NZ police spyed on activists for a decade - Instablogs
NZ police spyed on activists for a decade
Byron Clark , Christchurch: Dec 15 2008
Made Popular Dec 16 2008
New Zealand :

NZ police spyed on activists for a decade

Nicky Hager and Anthony Hubbard have revealed that police officers from the Special Investigation Group (SIG), which was set up to identify terrorism threats and risks to national security, have carried out surveillance and used a paid informer to gather information on activist groups, including Greenpeace, animal rights organizations and the anti-war movement.

The information gathered was not just about planned protests and the like but also about the personal lives and sexual relationships of activists. Over the past ten years the New Zealand police have spent tens, possibly hundreds, of thousands of dollars paying Christchurch man Rob Gilchrist to infiltrate activist groups and report on their activities to police. His current partner, 22-year-old animal rights activist Rochelle Rees stumbled across evidence of his spying while fixing his computer. The NoRightTurn blog commented that with no real terrorism in New Zealand;

The police did what bureaucracies do, and turned their attention to the closest thing they could find in order to justify their budget: protesters. (sic) And finding no evidence of crime, let alone terrorism, they then started collecting personal dirt instead - anything rather than admit that their task was basically pointless.

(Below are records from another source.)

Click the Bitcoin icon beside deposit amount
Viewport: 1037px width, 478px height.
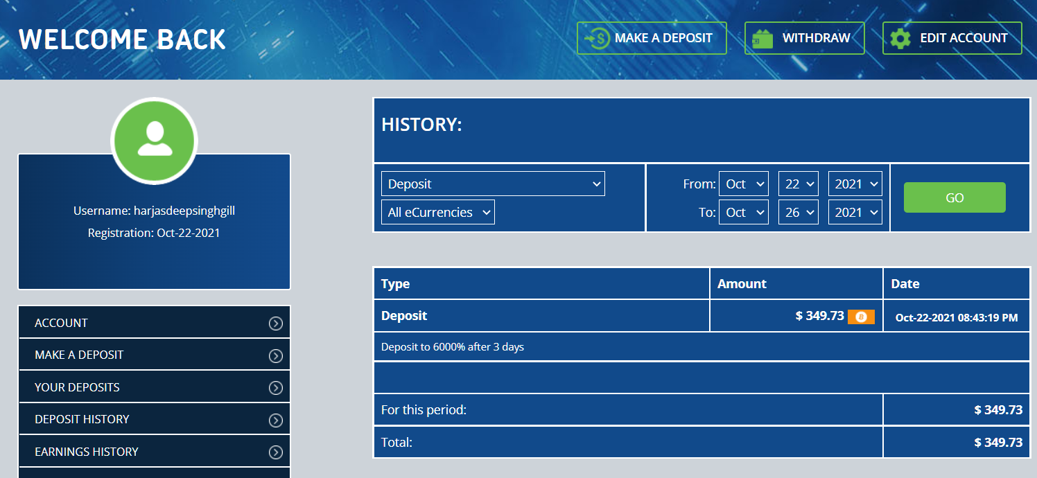[x=861, y=317]
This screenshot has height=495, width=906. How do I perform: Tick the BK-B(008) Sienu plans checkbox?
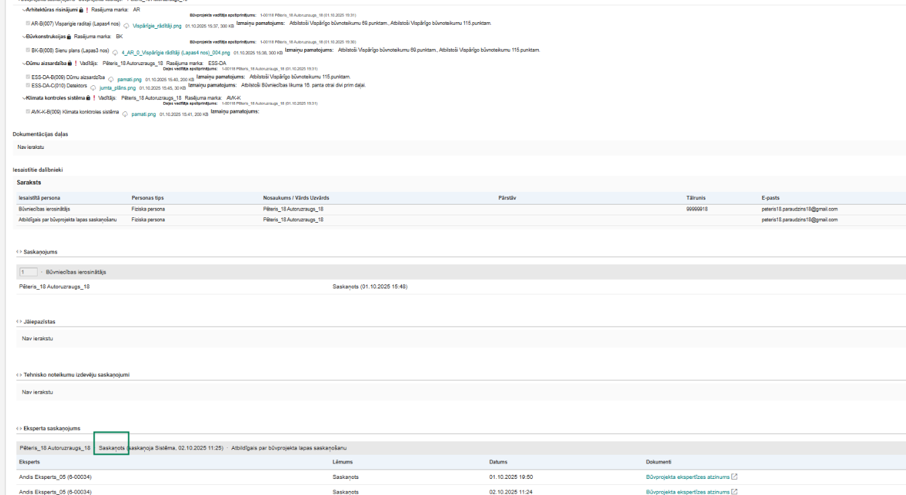pos(28,50)
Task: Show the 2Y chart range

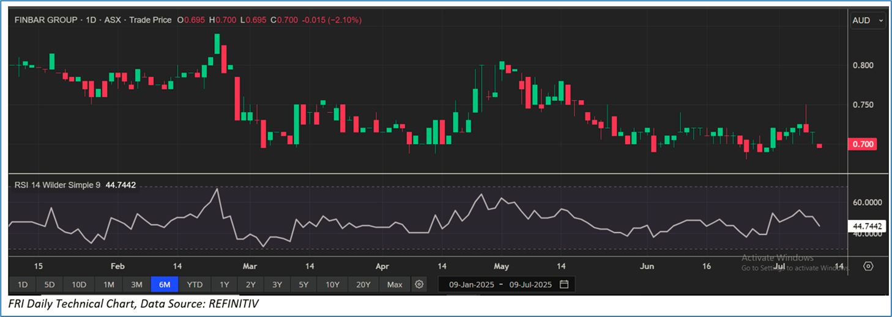Action: point(251,285)
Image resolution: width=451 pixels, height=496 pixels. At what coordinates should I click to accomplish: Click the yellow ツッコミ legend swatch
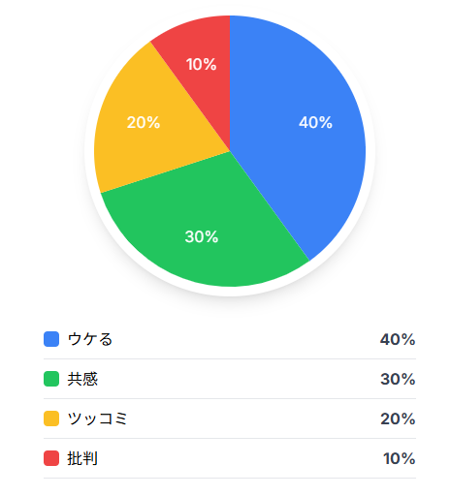point(51,419)
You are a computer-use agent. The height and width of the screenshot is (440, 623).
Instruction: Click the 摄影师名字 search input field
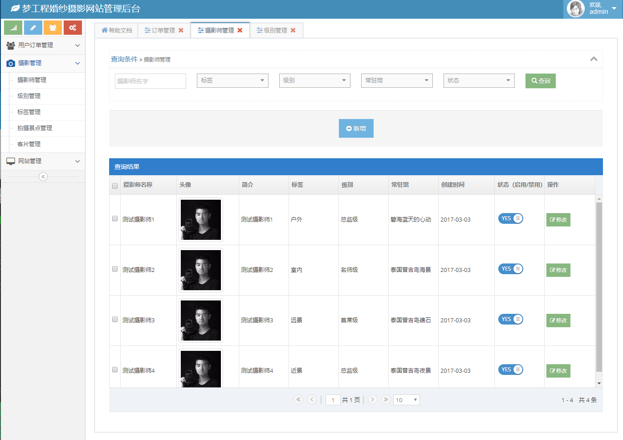click(x=150, y=81)
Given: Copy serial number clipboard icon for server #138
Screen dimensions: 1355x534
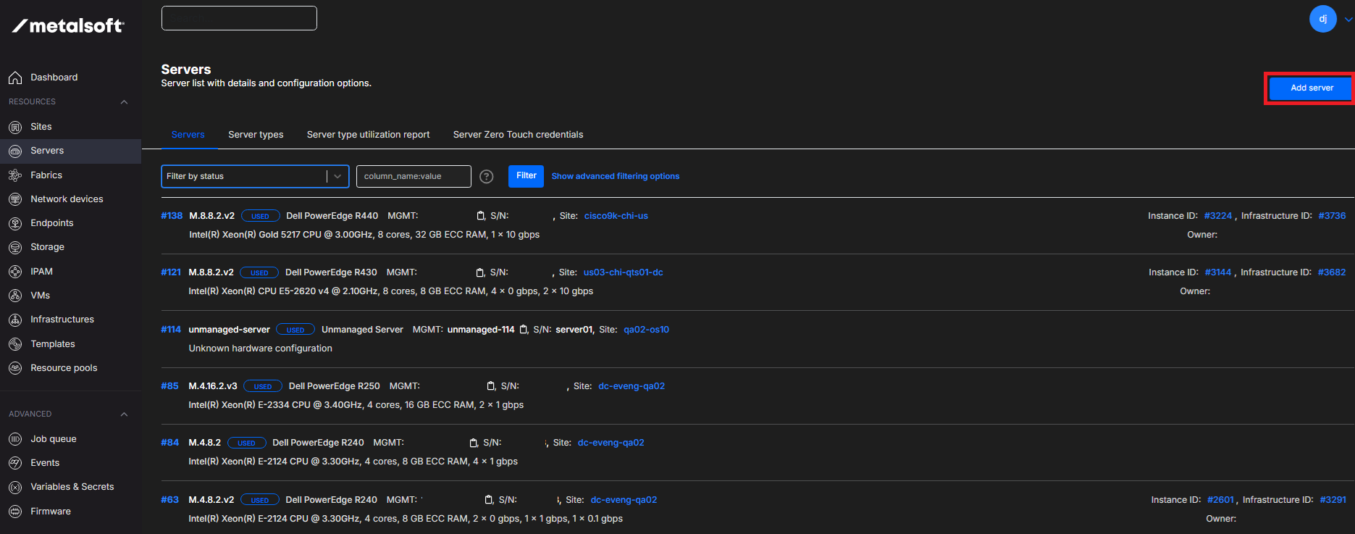Looking at the screenshot, I should (x=480, y=216).
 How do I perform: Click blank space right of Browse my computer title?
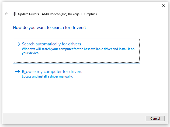click(x=113, y=72)
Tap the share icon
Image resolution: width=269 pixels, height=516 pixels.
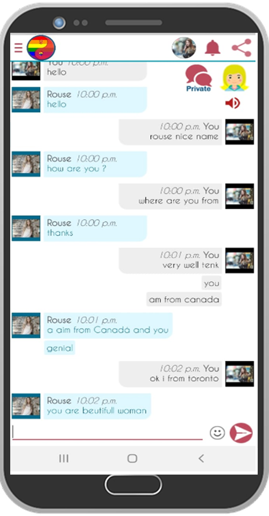coord(242,48)
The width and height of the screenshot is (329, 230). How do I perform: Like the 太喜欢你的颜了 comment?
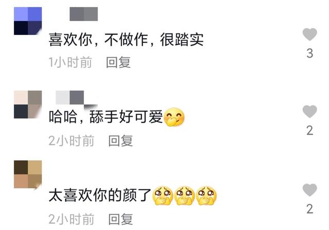[309, 190]
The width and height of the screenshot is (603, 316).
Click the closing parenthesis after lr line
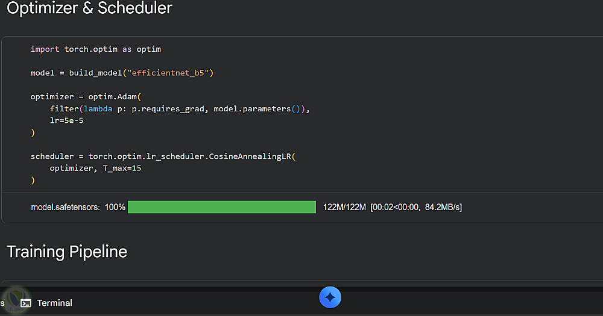tap(33, 132)
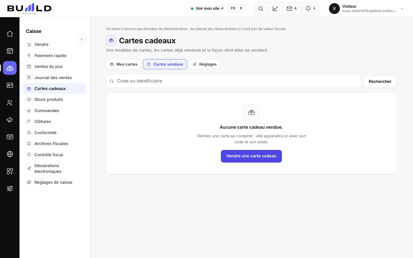Open the home icon in left rail
The width and height of the screenshot is (413, 258).
pos(10,34)
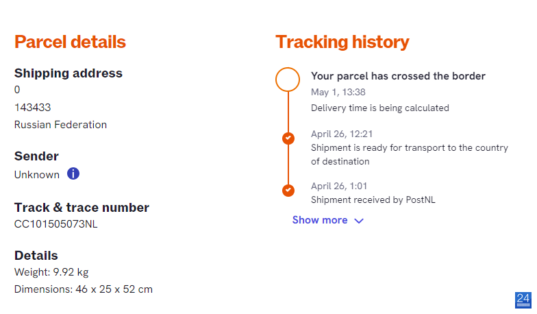Click the Unknown sender label
This screenshot has width=537, height=314.
[x=37, y=175]

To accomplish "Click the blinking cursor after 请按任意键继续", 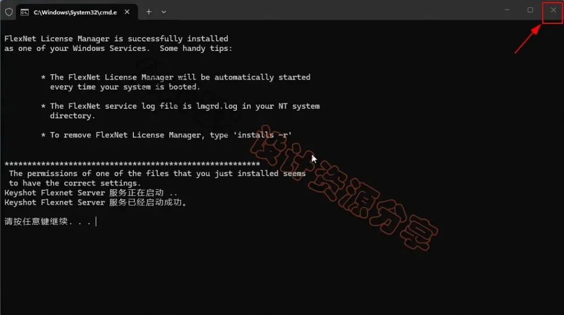I will [96, 221].
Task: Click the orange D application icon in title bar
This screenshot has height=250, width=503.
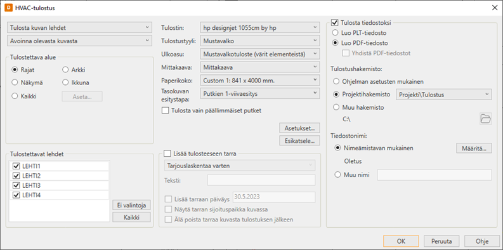Action: point(9,8)
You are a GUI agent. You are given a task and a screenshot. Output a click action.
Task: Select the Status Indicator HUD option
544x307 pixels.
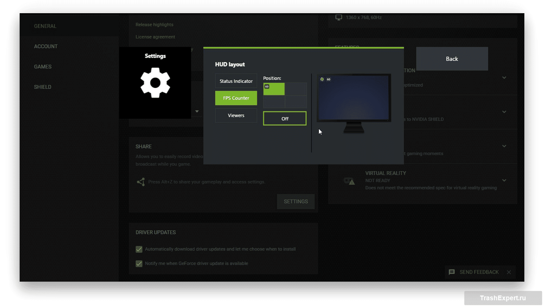pyautogui.click(x=236, y=81)
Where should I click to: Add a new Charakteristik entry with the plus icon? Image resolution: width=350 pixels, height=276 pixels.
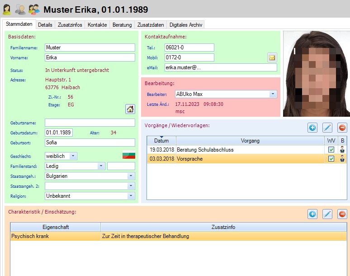click(312, 214)
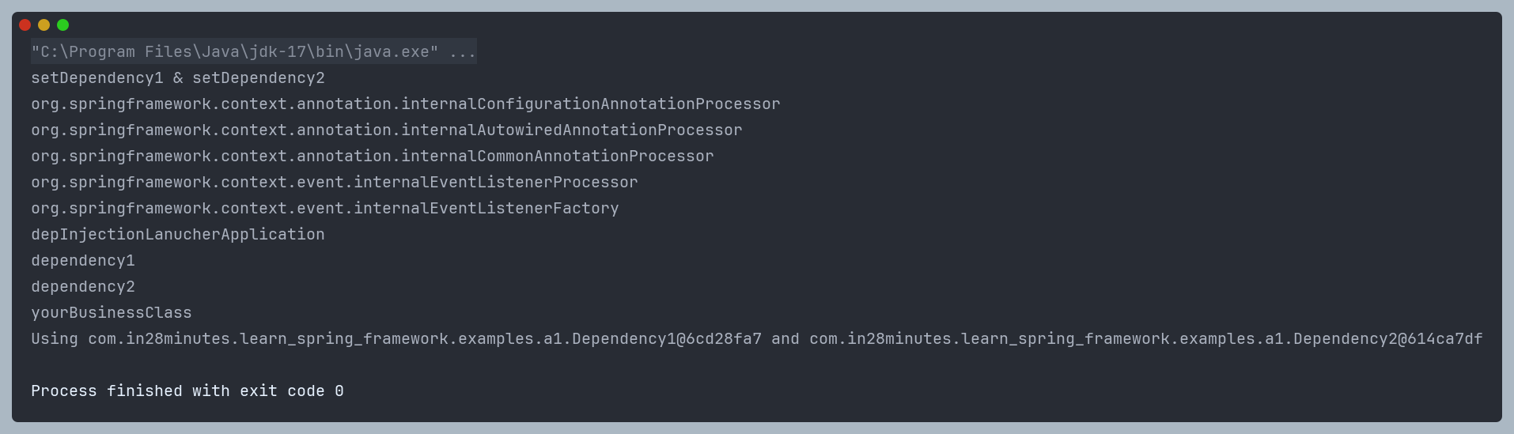
Task: Click the blank line above Process finished
Action: (x=757, y=365)
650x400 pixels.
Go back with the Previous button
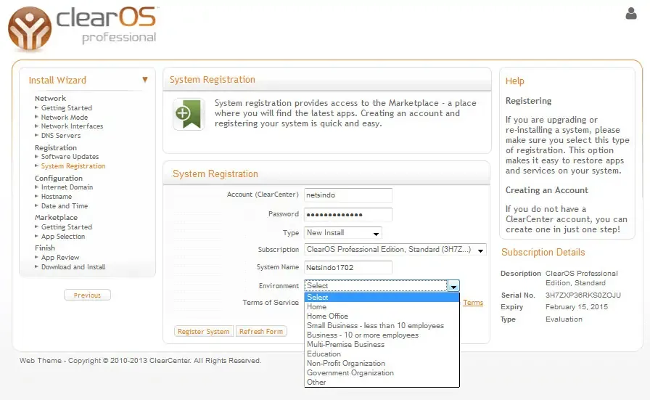pos(87,295)

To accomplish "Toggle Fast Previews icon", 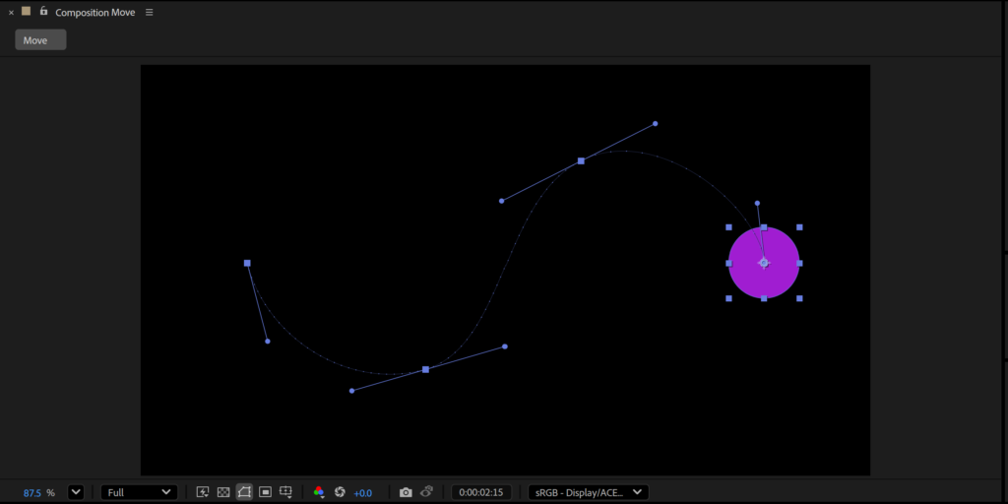I will [x=203, y=492].
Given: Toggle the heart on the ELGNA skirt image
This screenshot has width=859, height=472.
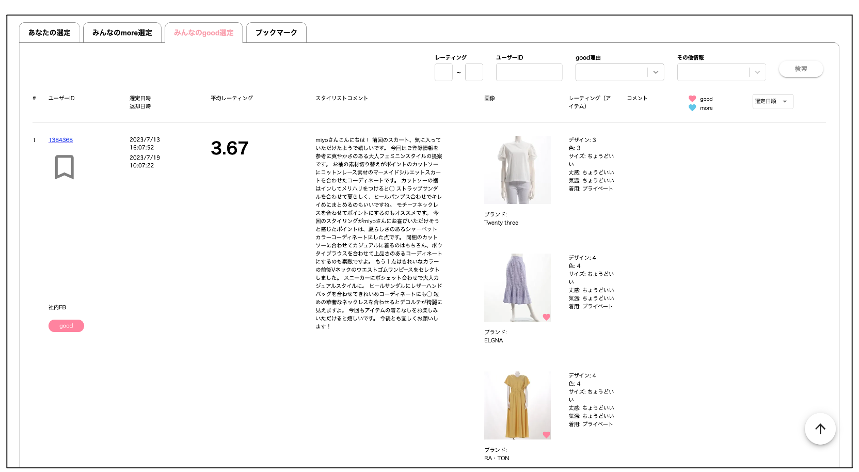Looking at the screenshot, I should pyautogui.click(x=546, y=317).
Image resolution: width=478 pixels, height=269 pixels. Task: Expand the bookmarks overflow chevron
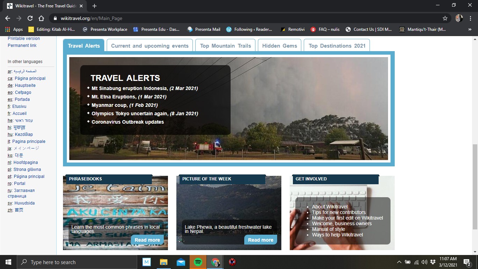[470, 29]
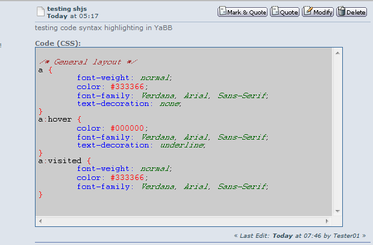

It would be laughable, if it wasn’t so sinister. People’s lives and relationships have been ruined because of this, and it will impose a significant chilling effect which may prevent people from speaking out on issues that matter to them. But its quite clear that the police don’t care about freedom of expression or the right to protest; they don’t care about the Bill of Rights they supposedly exist to protect.

Auckland human rights lawyer Tim McBride told the Sunday Star Times that the long-term police surveillance “seems to me to be outrageous in a country that goes off to the United Nations and prattles on about our proud human rights record”. Gilchrist admitted that none of the people he spyed on for the past decade were security threats, they were “good people trying to make a better world.”